╭─ INPUT RECORDS
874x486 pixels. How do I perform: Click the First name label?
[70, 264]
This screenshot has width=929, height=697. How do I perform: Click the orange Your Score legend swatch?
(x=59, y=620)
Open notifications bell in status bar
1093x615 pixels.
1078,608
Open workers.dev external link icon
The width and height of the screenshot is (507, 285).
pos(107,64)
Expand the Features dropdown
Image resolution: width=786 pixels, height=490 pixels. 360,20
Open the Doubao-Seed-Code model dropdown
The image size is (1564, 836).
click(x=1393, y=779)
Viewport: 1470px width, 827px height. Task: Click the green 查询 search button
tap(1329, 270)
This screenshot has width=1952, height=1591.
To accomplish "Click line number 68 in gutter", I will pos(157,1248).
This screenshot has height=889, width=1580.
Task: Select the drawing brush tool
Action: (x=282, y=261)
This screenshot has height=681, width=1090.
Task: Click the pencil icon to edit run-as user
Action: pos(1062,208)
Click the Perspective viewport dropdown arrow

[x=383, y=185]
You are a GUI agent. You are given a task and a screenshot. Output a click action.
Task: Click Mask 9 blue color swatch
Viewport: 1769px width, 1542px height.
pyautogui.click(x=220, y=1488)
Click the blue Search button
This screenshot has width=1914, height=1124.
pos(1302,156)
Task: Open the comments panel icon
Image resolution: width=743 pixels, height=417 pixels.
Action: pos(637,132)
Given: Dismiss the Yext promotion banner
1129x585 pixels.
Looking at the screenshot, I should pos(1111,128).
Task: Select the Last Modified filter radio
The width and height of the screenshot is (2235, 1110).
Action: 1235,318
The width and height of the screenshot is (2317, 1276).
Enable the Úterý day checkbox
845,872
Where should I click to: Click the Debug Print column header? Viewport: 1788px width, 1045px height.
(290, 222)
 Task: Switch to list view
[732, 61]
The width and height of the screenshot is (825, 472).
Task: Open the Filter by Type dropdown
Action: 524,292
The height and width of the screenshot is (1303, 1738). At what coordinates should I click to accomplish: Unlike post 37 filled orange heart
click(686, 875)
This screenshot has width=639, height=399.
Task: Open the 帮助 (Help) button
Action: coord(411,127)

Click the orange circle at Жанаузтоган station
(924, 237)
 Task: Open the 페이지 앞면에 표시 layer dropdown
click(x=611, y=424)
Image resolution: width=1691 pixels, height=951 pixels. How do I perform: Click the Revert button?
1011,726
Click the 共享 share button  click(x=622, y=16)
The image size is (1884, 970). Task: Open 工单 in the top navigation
╰─
[TASK STATEMENT]
Search the data for the word "blue" and copy each line where it appears.

[OUTPUT FOR THIS TASK]
Task: Click Mask 9 blue color swatch
Click the blue Search button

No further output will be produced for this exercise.